Pendant la guerre de Sécession, qui frappe les États-Unis entre 1861 et 1865, plusieurs conflits ont lieu aux alentours des mines. Mais la population locale continue de croître, et double entre 1860 et 1880.

Si la cohabitation entre locaux et migrants est difficile, notamment pour les migrants chinois victimes de discrimination, le développement du train, d’une économie agricole (grâce notamment au blé) et de nouvelles innovations, viennent satisfaire les habitants. L’urbanisation s’accélère et l’accès aux grandes villes est facilité. Beaucoup obtiennent un emploi. La Californie devient peu à peu un endroit où il fait bon vivre. 

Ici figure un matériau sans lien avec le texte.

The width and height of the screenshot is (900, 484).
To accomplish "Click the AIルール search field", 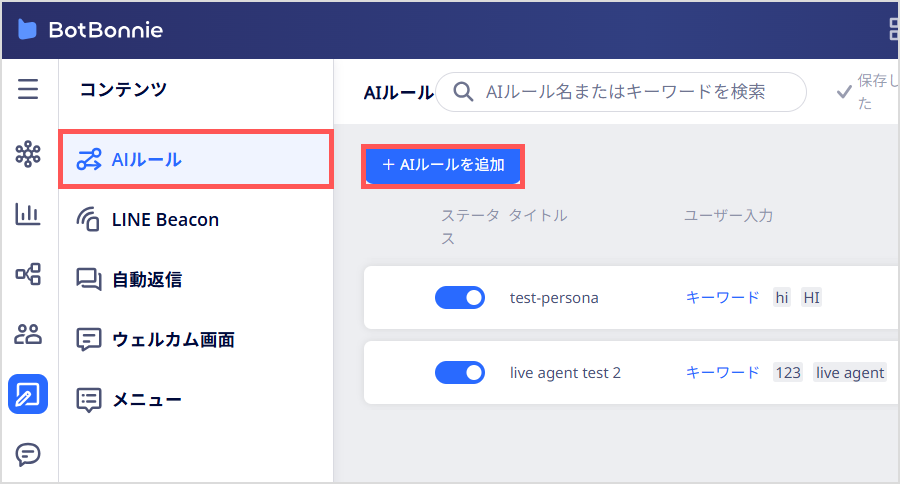I will tap(621, 92).
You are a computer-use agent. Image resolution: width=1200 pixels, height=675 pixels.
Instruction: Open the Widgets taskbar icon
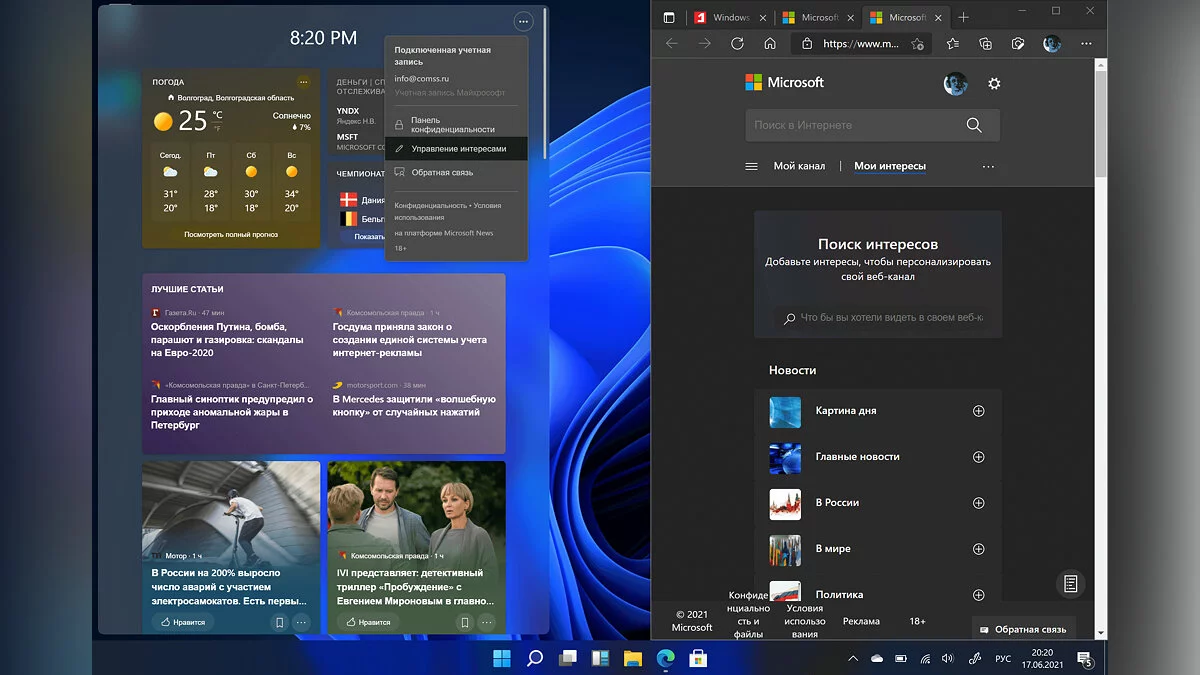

L’or noir, le pétrole, vient ensuite comme un relais de croissance. Les terres abondantes de l’Ouest américain permettent à la région de vivre un grand succès, et de se préparer à devenir une véritable puissance mondiale.

En dépit de la grande crise de 1929, puis de la Seconde Guerre mondiale, l’État californien parvient à restructurer son économie, grâce à des investissements de long-terme, notamment dans l’immobilier. Le baby-boom est un véritable levier de croissance, qui s’ajoute au développement culturel de la région (en particulier cinématographique avec Hollywood, mais aussi littéraire avec des auteurs comme John Steinbeck, Robert Duncan et tant d’autres). Au fil des ans, portée par des entreprises de hautes technologies et des universités prestigieuses, la Silicon Valley prend forme et apparaît comme le cœur de l’innovation mondiale.

La Californie poursuit, au début du XXIème siècle, cette croissance rapide grâce à l’afflux de capitaux et le développement du secteur immobilier. Mais la crise des subprimes en 2007-2008 marque un point de rupture. Depuis, la région, et les États-Unis plus largement, s’enlisent progressivement vers un lent déclin qui cache l’apparition d’une future crise qui viendra mettre fin à des décennies de progrès.

 

 

Ainsi cette ruée vers l’or aura donc été, comme nous l’avons vu, au fondement même du développement économique, démographique et culturel de la Californie.

De par ses ressources abondantes et son libéralisme absolu, cette région est – comme beaucoup d’autres aux États-Unis - un lieu où le « rêve américain » est permis. Mais celui-ci, tant envié par les étrangers, ne se concrétise que pour une infime minorité… la ruée vers l’or la montré. Comme le dit si justement l'humoriste George Carlin, « on dit rêve américain parce qu’il faut être endormi pour y croire. »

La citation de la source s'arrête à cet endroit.